Je prends sur moi pour ne pas lui hurler à la figure que je le déteste de me lancer son amour malsain et ses paroles empoisonnées à la face. Je me contrains à ne pas lui cracher que je le hais de pointer son sourire charmant et son nez un peu de travers devant moi et de s'attendre à ce que je le reçoive bras ouverts.

Je me retiens de le gifler, pour tout le mal qu'il m'a fait en se mettant avec ma meilleure amie, pour toutes les blessures qu'il m'a causées quand nous étions ensemble, et pour toute la souffrance qu'il va inévitablement engendrer chez Maeve. Surtout, je me contiens pour ne pas l'insulter de tous les noms face à l'affront qu'il vient de me faire. Jouer avec moi, OK, mais se foutre de la gueule de Maeve, c'est non.

— Je viens de te dire que tu me manquais et tu t'en fiches ?

Je manque de grogner et lui montrer les dents, tant ses paroles me hérissent.

— Tu n'as pas le droit de dire ça ! C'est méchant pour moi, cruel pour Maeve, et ni elle ni moi ne méritons ça.

— Je ne veux pas être cruel avec elle, contre-t-il, je veux juste être honnête. Nous deux, on était bien, Pixie. Si tu ne veux pas de moi, d'accord, mais cela fait des mois que j'attends que tu reviennes et tu ne fais rien. Tu te mets avec un type qui ne te correspond pas du tout, et même si Maeve est géniale, j'en ai marre de garder mes sentiments pour moi !
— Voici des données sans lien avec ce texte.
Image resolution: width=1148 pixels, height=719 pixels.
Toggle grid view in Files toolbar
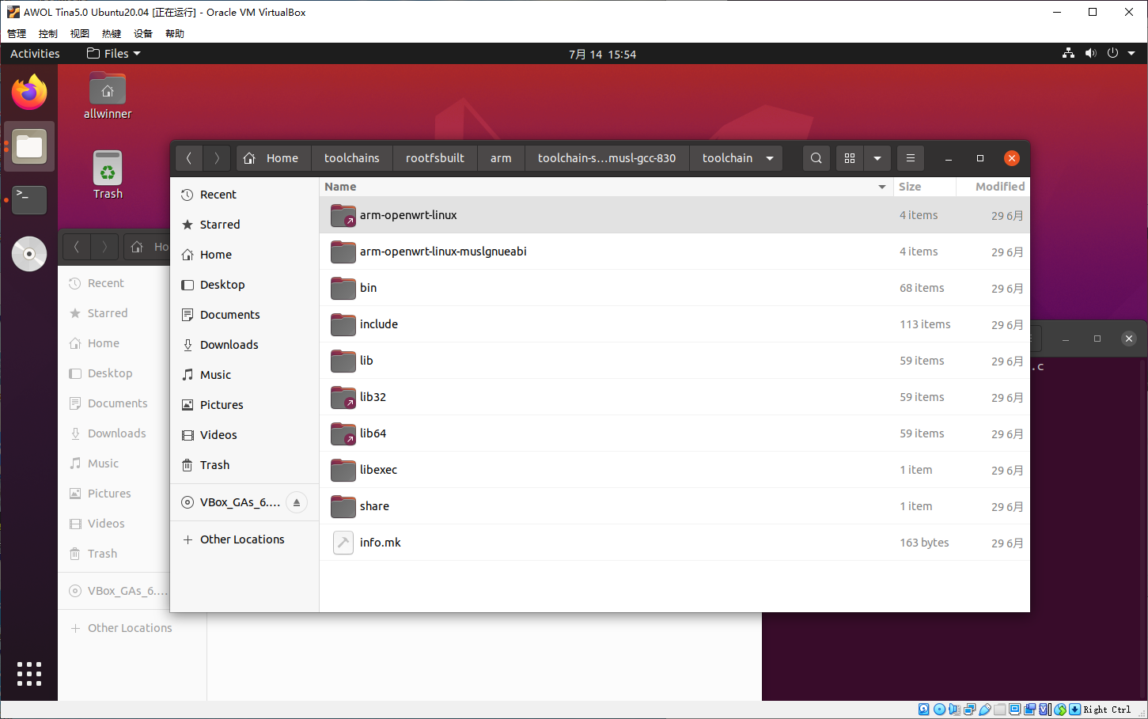(x=850, y=158)
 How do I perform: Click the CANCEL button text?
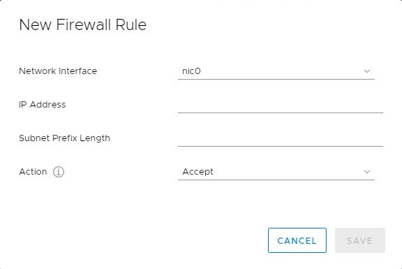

La fragilité qu'il dévoile et son apparente innocence fissurent peu à peu la barrière entourant mon cœur. Je résiste encore, avec peine.

— Maeve est la personne à laquelle je tiens le plus, et tu le sais. Je la défendrais corps et âme, bec et ongles, contre les personnes qui lui font du mal. Et ce que tu fais, Drew, jouer avec elle, venir me voir en douce pour me chuchoter que je te manque, c'est blessant pour Maeve même si elle n'est pas au courant. Alors je ne sais pas à quoi tu joues, mais je te conseille de faire un choix. Soit tu restes avec elle parce que tu l'aimes autant qu'elle t'adore, soit tu la quittes avant de faire des dommages irréparables.

— Si je la quitte, tu reviendras ?

L'inconstance de Drew me fait perdre mes moyens. Il est là, et il m'aime.

— Lâche-moi !

Je hurle si fort que les oiseaux perchés sur les fils électriques s'envolent.

Je hurle parce que je suis faible. Oui, j'ai envie qu'il me serre dans ses bras, me murmure qu'il m'aime, que je lui manque, encore et encore. Alors j'ai envie qu'il déguerpisse, pour que je puisse aller pleurer ma solitude en silence, mais avec dignité. Parce que je sais que ce n'est pas Drew que je veux, mais simplement quelqu'un qui tient à moi, qui me promettra de ne jamais me quitter.

— Non. Je t'ai laissée partir une fois, par deux.

— On n'est pas ensemble, putain !

— Tu n'as qu'un mot à dire et je la quitte.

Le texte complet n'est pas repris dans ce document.